The Herts Eagles and Herts Londoners faced each other at Basing Hill Ballpark in their final games of the regular season. Stakes are always high in a club derby, but these were crucial games for the home side, the Londoners, if they were to keep alive their playoff hopes. The visitors were keen to play the spoiler! Here are your two game reports, one from each side.
By Kumail Jaffer
The Eagles may have been out of the playoff race, but they were keen to finish strong after a season hampered by player absences and injuries.
And as much as the two teams were friends off the diamond, they had enjoyed some feisty affairs on it. Sunday was no different.

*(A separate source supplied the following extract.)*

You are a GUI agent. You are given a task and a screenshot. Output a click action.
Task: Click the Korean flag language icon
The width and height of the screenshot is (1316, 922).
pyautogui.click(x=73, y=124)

The Londoners quickly showed why they boast an impressive record. Andrew Slater and his infamous curveballs (or are they just junk-balls?) frustrated the Eagles early on, and he retired the first NINE batters he faced.

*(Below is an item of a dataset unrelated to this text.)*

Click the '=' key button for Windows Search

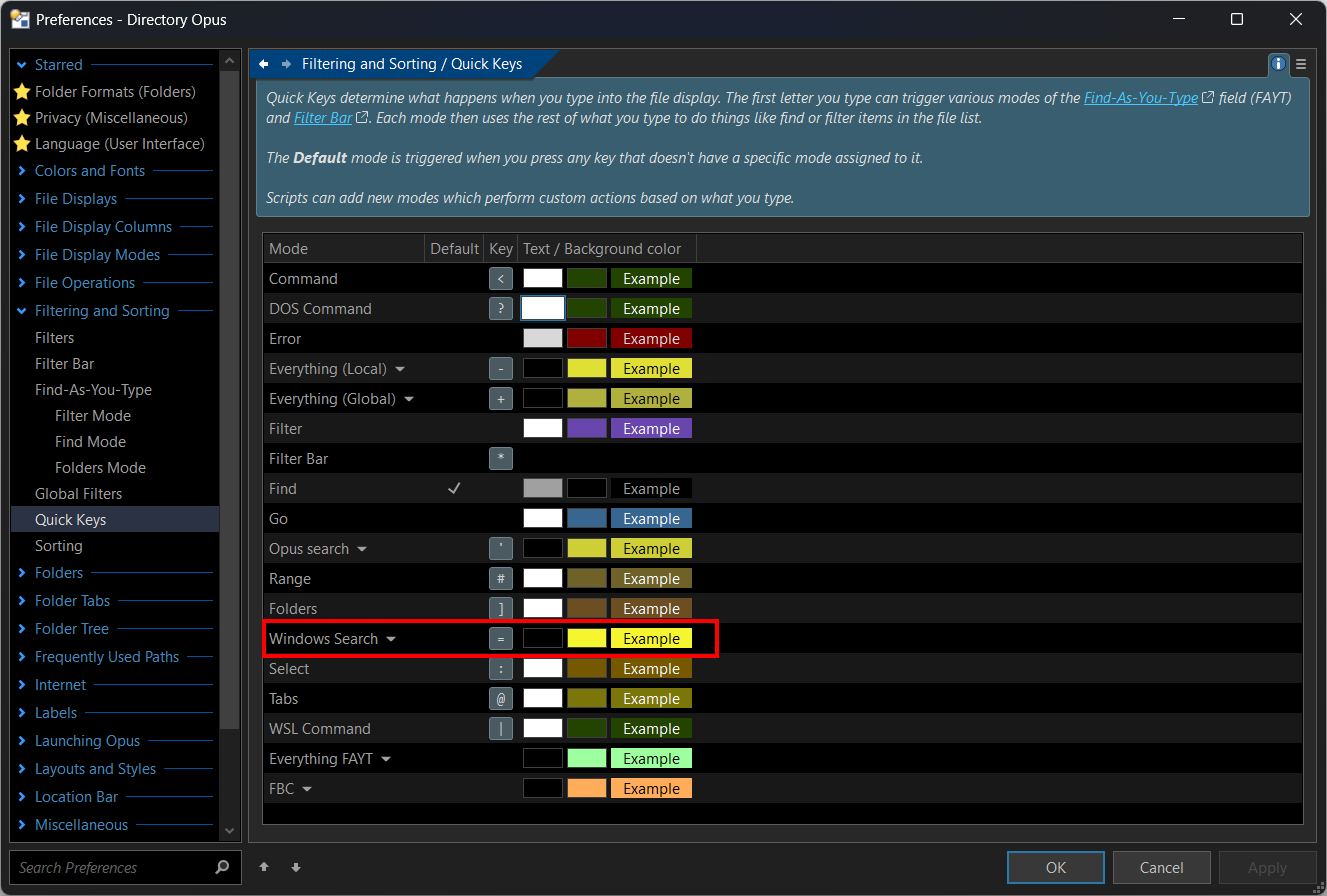click(x=501, y=638)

Eddie Wang, Kenny Liao, Hunter Devine and Zak Beller all came home in the first inning, while a solid single from Greg Bochan allowed Sonam Lama to cross the plate in the third.

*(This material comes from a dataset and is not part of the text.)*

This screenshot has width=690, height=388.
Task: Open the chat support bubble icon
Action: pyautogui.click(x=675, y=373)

The Eagles’ strength this year has been their offense – with good hitting and quick base-running throughout the order, their firepower has often made up for occasional errors in the field and on the mound.
But no runs through the first three innings meant that, despite a good shift from starting pitcher Saira Smith, they were 5 behind going into the fourth.
The bats suddenly threatened to get going, however, with Thomas Hill, Kumail Jaffer and Taysir Barakat all getting hits to bring home the Eagles’ first run.
But the Londoners showed their experience, with hit machine Kenny Liao, Lama and Beller driving in more runners.
The Eagles tried to rally as Neil Chilton doubled to score Michael Green, but Slater continued to bamboozle the batters and eventually secured the 8-2 win for the Londoners.
By Rob Jones
Giving up a leadoff home run is not how you want to start a game which you have to win. But that’s exactly what Londoners did as hard-throwing ace Nic Goetz took on the Eagles’ slugger Mike Wakelam.
With one loud crack of the bat, a fastball was launched over the left field fence.
But a couple of fly-outs and a strikeout nullified any further threat, and Wakelam was not able to have the same impact when he stepped on to the mound to pitch. Walks and steals put runners in good position, and 2 runs scored before Jack Page drove in 2 more with a single to centre field.
Things were looking good for the Londoners, but with two out and two men on, Wakelam came up to bat again in the top of the second. And, yes, you can guess what happened. Three run homer. Tied game. 4-4.
But the home side were able to nose back in front and stay there for good. Kenny Liao delivered again to drive in Eddie Wang, while Liao and Sony Lama came home on wild pitches.
This was a game full of oddities. One runner who could have scored on a wild pick off at third accidentally blocked the ball, denying him an easy run. Another runner was out at third when a hot shot ground ball which deflected off the third baseman ricocheted straight to the shortstop as he moved towards the base, and he got there to apply the tag.
And it was one of these quirks which finally sealed the Eagles doom in the top of the third. They had loaded the bases with just one out, and threatened to rally back. Neil Chilton then worked a walk to bring home a run.
But the Londoners manager Matt Bell called time and, armed with his iPad, pointed out that Chilton shouldn’t have been batting at all. He was out of turn.
That meant that the scheduled batter Brad Charalambous was automatically called out, the run was taken off the board, and Chilton had to return to the plate to go again. This time he flied out and the inning was over.
Wakelam had started firing on all cylinders now with his pitching, but it was too late. Goetz was matching him and he polished off the Eagles in the fifth with a fly-out, a groundout and — for emphasis — his fourth strikeout. It ended 7-5.